PARIS - French oil major Total SA Friday insisted that the partners in the Shtokman natural gas field, in Arctic Russia, are still studying the project's economic viability but for now had concluded that in the current conditions the costs of development were too high.
In a brief statement the French group, which teamed up with Russia's OAO Gazprom and Norway's Statoil ASA to develop a liquefied natural gas project at Shtokman, said it "would like to point out that there has been no decision by partners to postpone Shtokman project sine die."
The French group was reacting to reports that Gazprom, the project's operator, has indefinitely postponed an investment decision.
Launched in the 1990s, Shtokman has been repeatedly delayed, notably on disagreements between partners over investment terms, on the technical challenges set by the extreme Arctic conditions and on the changes to the world's gas market following the boom of U.S. shale gas, which precipitated prices to their lowest. The lack of any tax rebate deal with the Russian authorities added to the complex financial equation.
Yet as Total's comments underscore, the increased demand for natural gas and the huge potential of the field means the project remains too important to be dropped or to let it slip into rivals' hands. According to Gazprom's estimates, the field holds some 3.8 trillion cubic meters of gas, the equivalent of one year of global demand.
"The partners have come to the conclusion that the cost of the project with its current definition is too high," Total explained in its brief statement, adding that "teams are pursuing technical studies to achieve an economically viable project."
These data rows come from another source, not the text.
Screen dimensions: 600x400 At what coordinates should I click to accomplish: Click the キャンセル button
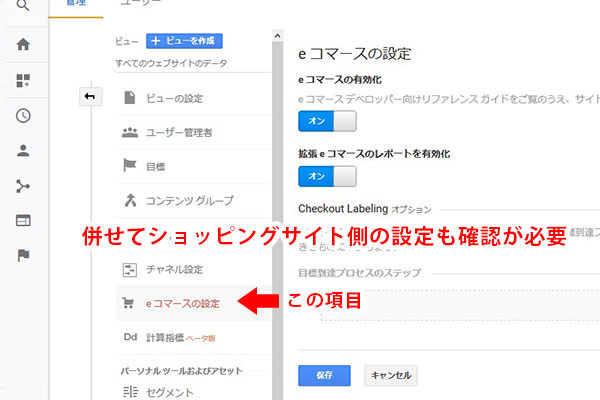pyautogui.click(x=390, y=376)
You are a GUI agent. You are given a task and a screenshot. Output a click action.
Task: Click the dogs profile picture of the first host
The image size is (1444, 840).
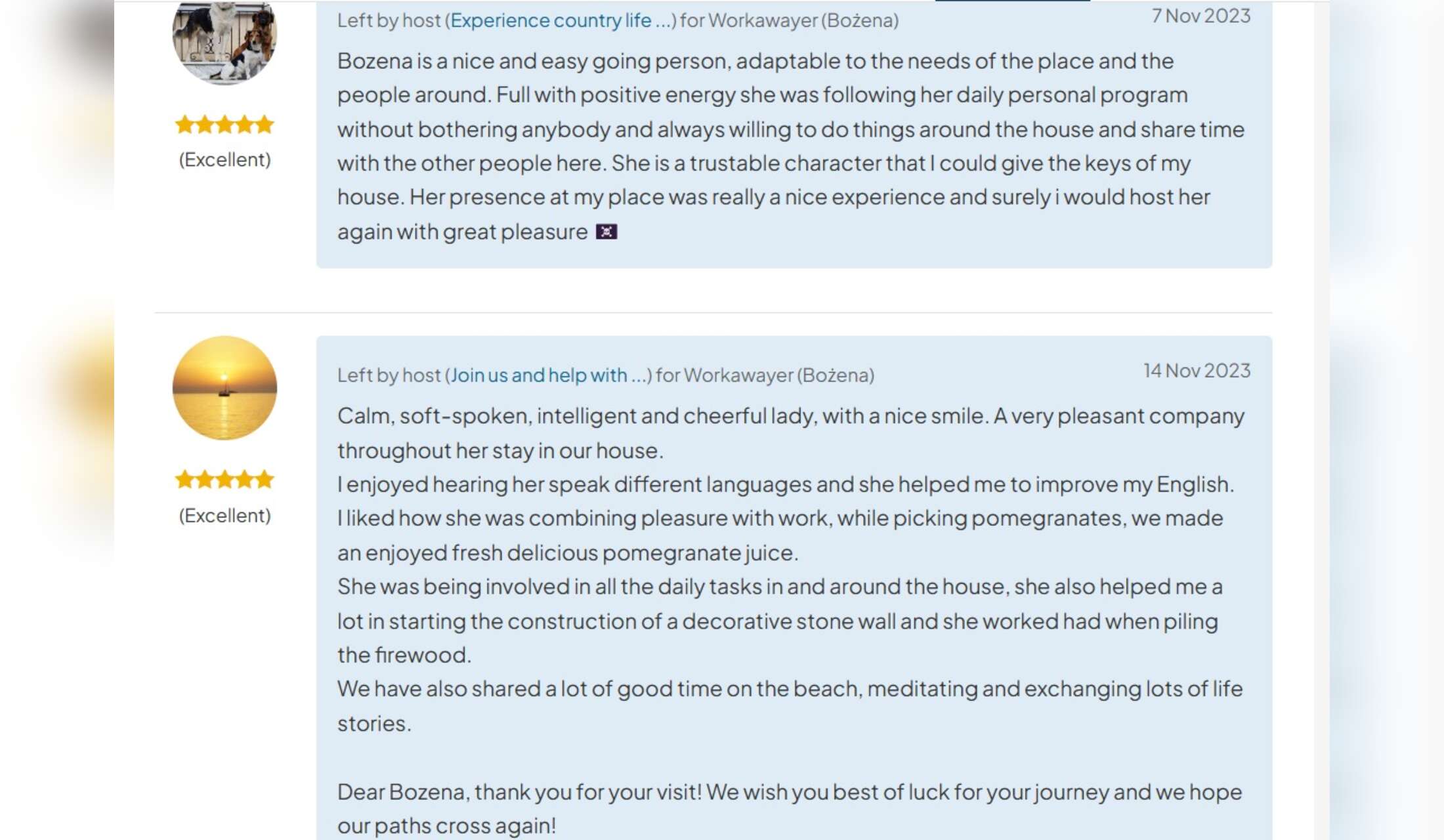click(224, 41)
"With Shtokman, cost and only cost has always been the problem," Total's chairman and chief executive Christophe de Margerie said in an interview early June, at a time when Gazprom admitted looking for new partners to develop the field.
Both Exxon Mobil Corp. and Royal Dutch Shell PLC admitted then being interested.
The consortium had already spent millions of dollars on studies and plans for the extraction and liquefaction of natural gas there, under extreme weather conditions, by the expiration of the joint-venture deal July 1, as Total's chief financial officer Patrick de la Chevardiere revealed then.
Earlier in August Statoil, which had a 24% interest in Shtokman to Total's 25% and Gazprom's 51%, completely wrote off its stake in the project, representing EUR286 million ($357.8 million), but insisted it remained in discussions with Gazprom.